Ah, pero hay nombres, hay caras… la individualización. Y de nuevo el lenguaje al ataque. Si el Ministerio del Terror y la Desinformación borra las caras, aglutina los nombres en un titular y engloba a esos hombres y mujeres en una masa de algo, la tormenta es perfecta y nuestro inconsciente parpadea, despistado al principio, aliviado después. Cuántos Alejandros hay entre los hombres que desde hace años esperan encerrados entre alambradas a que el Ministerio de la Desinformación decida detener el foco sobre él y le recuerde, aunque sea durante un segundo, que llegó con un nombre, que es un individuo que no es solo una millonésima parte de una mancha que el mundo no sabe cómo borrar de su chaqueta metálica.

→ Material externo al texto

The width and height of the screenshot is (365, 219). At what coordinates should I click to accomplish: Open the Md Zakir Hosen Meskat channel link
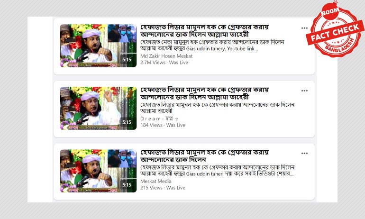[x=166, y=56]
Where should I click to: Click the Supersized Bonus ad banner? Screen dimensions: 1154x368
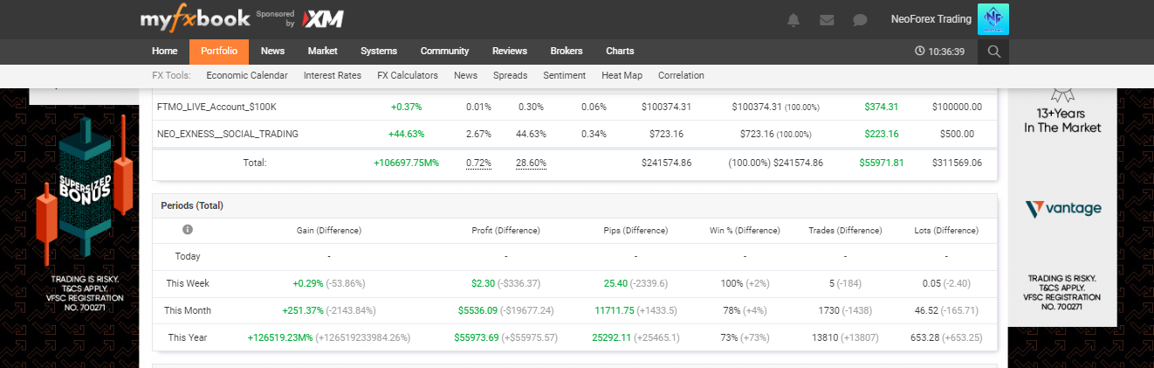click(85, 208)
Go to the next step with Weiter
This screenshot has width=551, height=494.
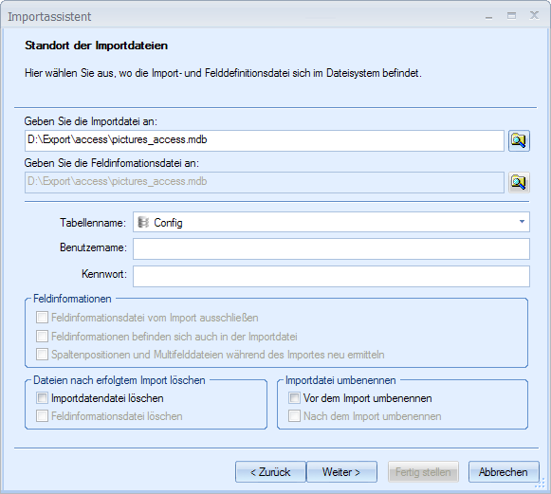(x=341, y=472)
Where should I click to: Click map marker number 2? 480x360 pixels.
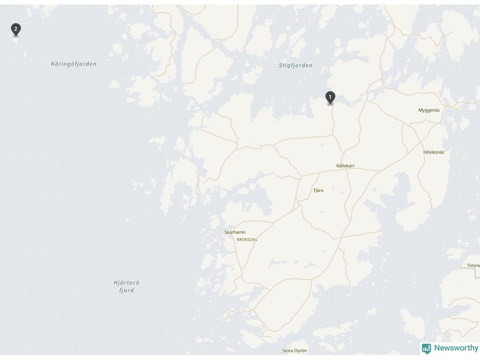(16, 29)
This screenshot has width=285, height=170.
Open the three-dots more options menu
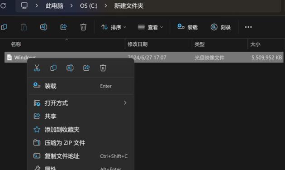(x=248, y=27)
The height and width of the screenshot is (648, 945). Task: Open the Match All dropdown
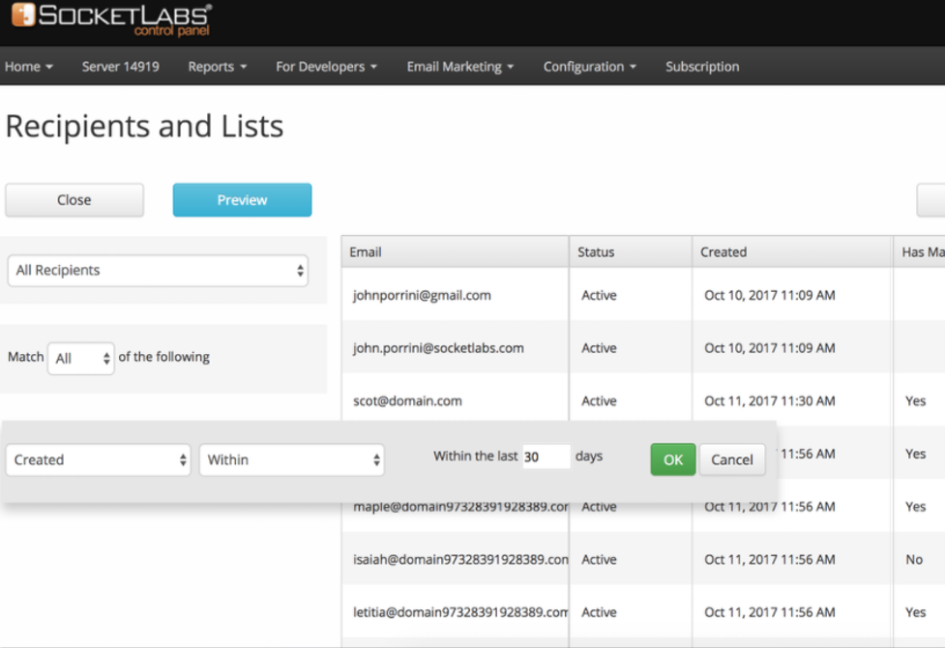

Cuántas Marías, cuántos Juanes… No son refugiados. Dar refugio no es eso. Dar refugio es entender que el engañoso mantra de que “al menos están mejor que allí de donde huyen” es lenguaje, es perversión. ¿Están mejor? ¿Lo están porque no les caen bombas a diario sobre sus casas? ¿Lo están porque no los matan en los mercados, porque no las violan, a ellas y a sus hijas? ¿Lo están porque comen? Lo están, sí. Objetivamente hablando, sus vidas han mejorado. Ahora viven seguros entre alambradas, esperando a nada porque el tren ha llegado al destino final antes de lo que ellos/as creían. El tren en el que huyeron los/as sacó del pasado y los/as trajo hasta el presente, pero la vía que el Ministerio del Terror eligió para esos trenes era la del No Futuro, una vía muerta y ellos no tenían ni tienen elección: o la muerte o la vía muerta. A este lado del lenguaje, nosotros lloramos en el sofá viendo la historia de un refugiado en una serie y cambiamos de canal cuando en el telediario aparecen imágenes de campos de sufrimiento que no deberían ser. La realidad nos molesta y la ficción nos alivia. Alienados. Nos quieren alienados, desenfocando nuestra atención una y otra vez para que nada cambie.
Hoy he llorado viendo una serie y he entendido que el Ministerio del Terror es tremebundamente inteligente y actúa sin descanso. Desde la cúpula ha descubierto, oh, maravilla, el poder de la ficción y se sabe ganador porque ataca directo a la emoción. Nos ficciona y nosotros creemos así que nuestra empatía está en forma, pero lo está con un monitor, virtualmente. Las series son cápsulas de ficción y de realidad a partes iguales, y esa mezcla es maravillosamente letal, porque nos aleja de lo que es, de lo que ocurre ahí fuera, amortiguando el espanto que mancha el manto que nos cubre. Si no desvirtualizamos ese horror a tiempo, es fácil que esto que llamamos “mundo” termine convirtiéndose en un Recinto de Concentración de Humanos que en algún momento del viaje olvidaron lo que es sentir compasión por quienes nos rodean.
Si eso ocurre, no seremos realidad. No seremos nada.